構造デザイン講義~木造~

1. 日本人と木
 日本が欧米に勝つには「木」しかない。なぜなら、日本人が最も木を身近に感じながら生きているからです。日本人が「石」の文化を理解できないように欧米の方々も「木」の本質を知らないのです。
 それほどまでに、日本は当たり前に木がある環境です。しかし、だからこそ木には心理的な危険性がはらんでいる。私たちは古来より「木」に親しみ過ぎているため、構造や空間に木を多用すると無条件に納得してしまう。これでは、木造の成長に繋がっていかない。無条件に納得するのではなく、自身で考える必要がある。


2. 木という素材
 「多矛盾系」とは多くの矛盾があることで木造の構造にはその矛盾が多くはらんでいる。例えば、木と木の接合部ではこの力はさばき切れなくても全体としては成り立つ。部分破壊が全体破壊に繋がらないのだ。コンピューターで解析できない。だからこそ、均質さを求められる近代では利用されなくしかし、その均質さを解決した木材もある。
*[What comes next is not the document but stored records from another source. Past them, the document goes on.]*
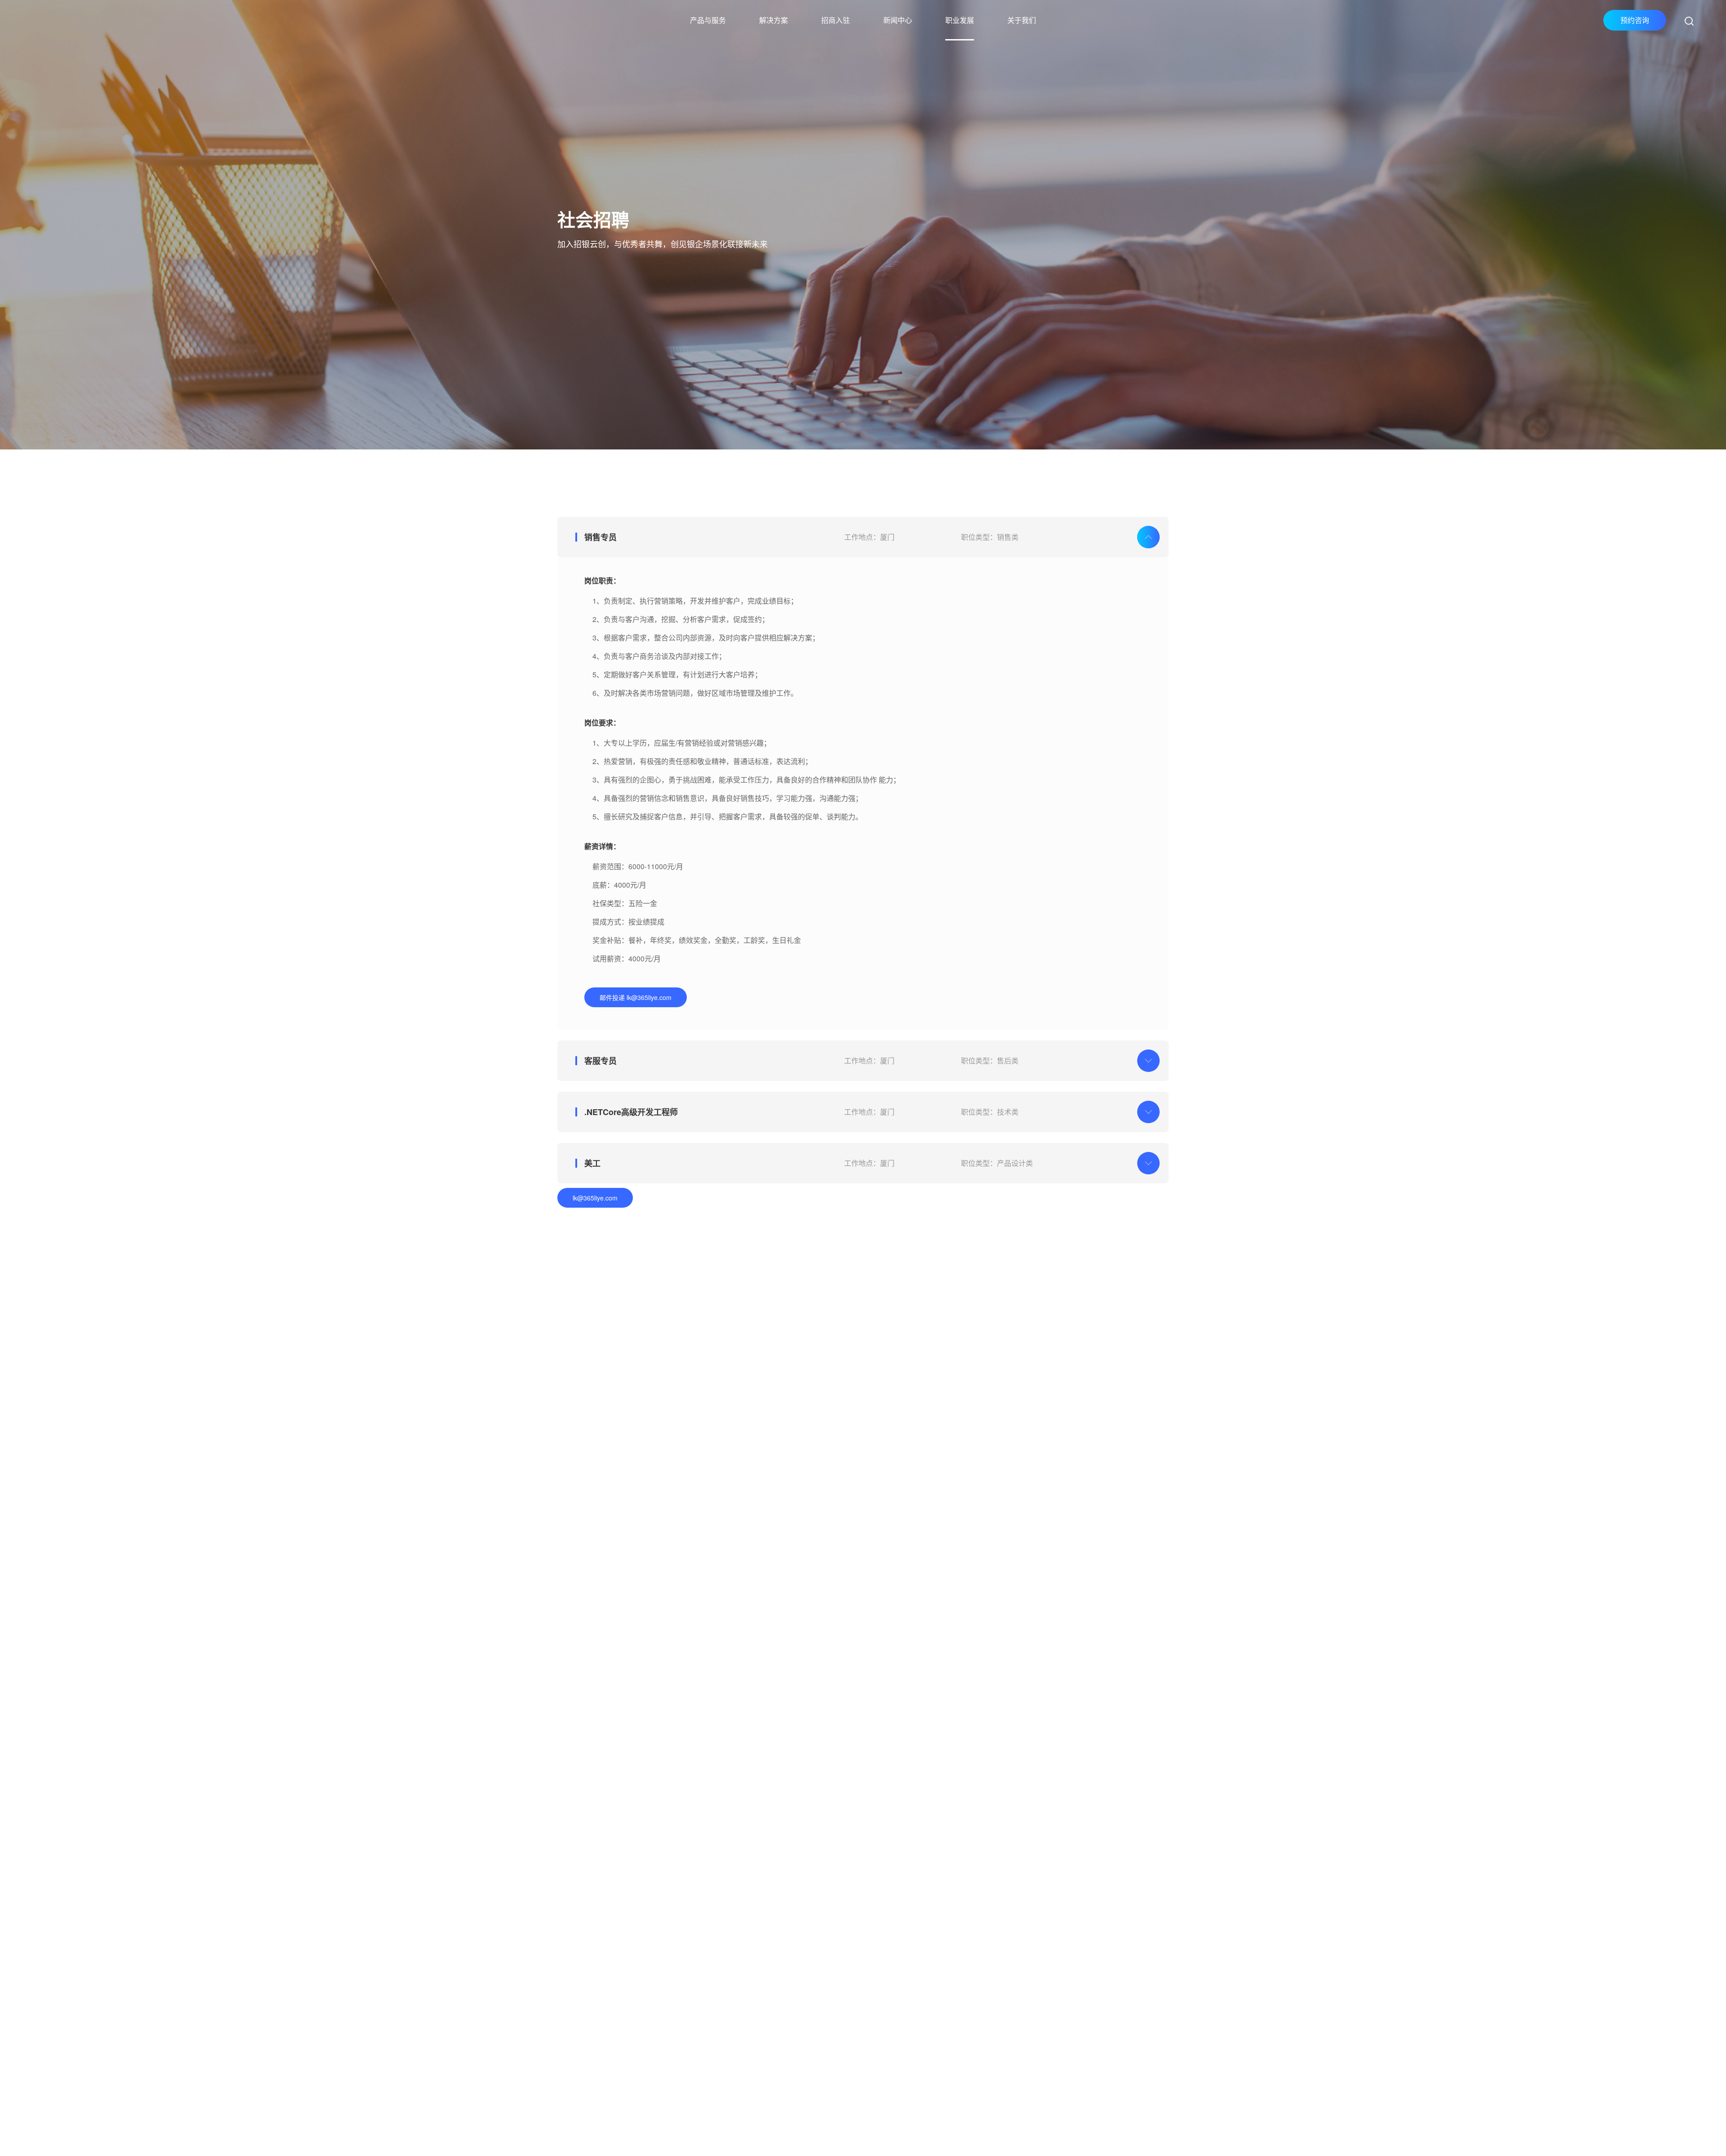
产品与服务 (708, 20)
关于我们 (1021, 20)
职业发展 (959, 20)
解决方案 (773, 20)
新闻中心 (897, 20)
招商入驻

「集成材」のことだ。集成材は木の最大の弱点である不均質さを何枚も重ね合わせることで改善しました。そのため、均質な線材として利用でき、スティールと木の間のような性能をもちます。
3. 実例~ジョイント部分の成長~
3.1海の博物館
 この建物では初めて集成材を使って設計したそうで、スティールのように立体トラスで屋根の頂部に固い領域を作っています。しかし、ジョイント部分がまだスティールのように扱っていて、木造の「多矛盾系」を学んだ最初の建築です。
3.2安曇野ちひろ美術館
 物質的特性の違うスティールをジョイント部分でつかうことに違和感を感じ始め、できるだけジョイント部分もスティールも使わないようにした建物です。そして下記の写真のように木をジョインとし登り梁の断面を減らせることができた。

画像1


3.3倫理研究所富山高原研修所
 ここではついに、ジョイント部分でスティールを使わないことに成功しました。1つのジョイントシステムを開発し、それを多用しました。その結果、機体強度が2~3倍可能にし、新しい木造架構となった。
4. 木造にとってのリダンダンシーとは?
 今のコンピューターでは木の性能に追いついていない。そのため、過去の木造の建物で現代でも解析できないものがあります。木はコンクリートやスティールと違い分かりやすくないのです。だから、ある程度まで計算できるが、その先は曖昧をうけいれないといけない。複雑さと曖昧さを受け入れないといけない。つまるところ冗長性(リダンダンシー)になっていかないといけない。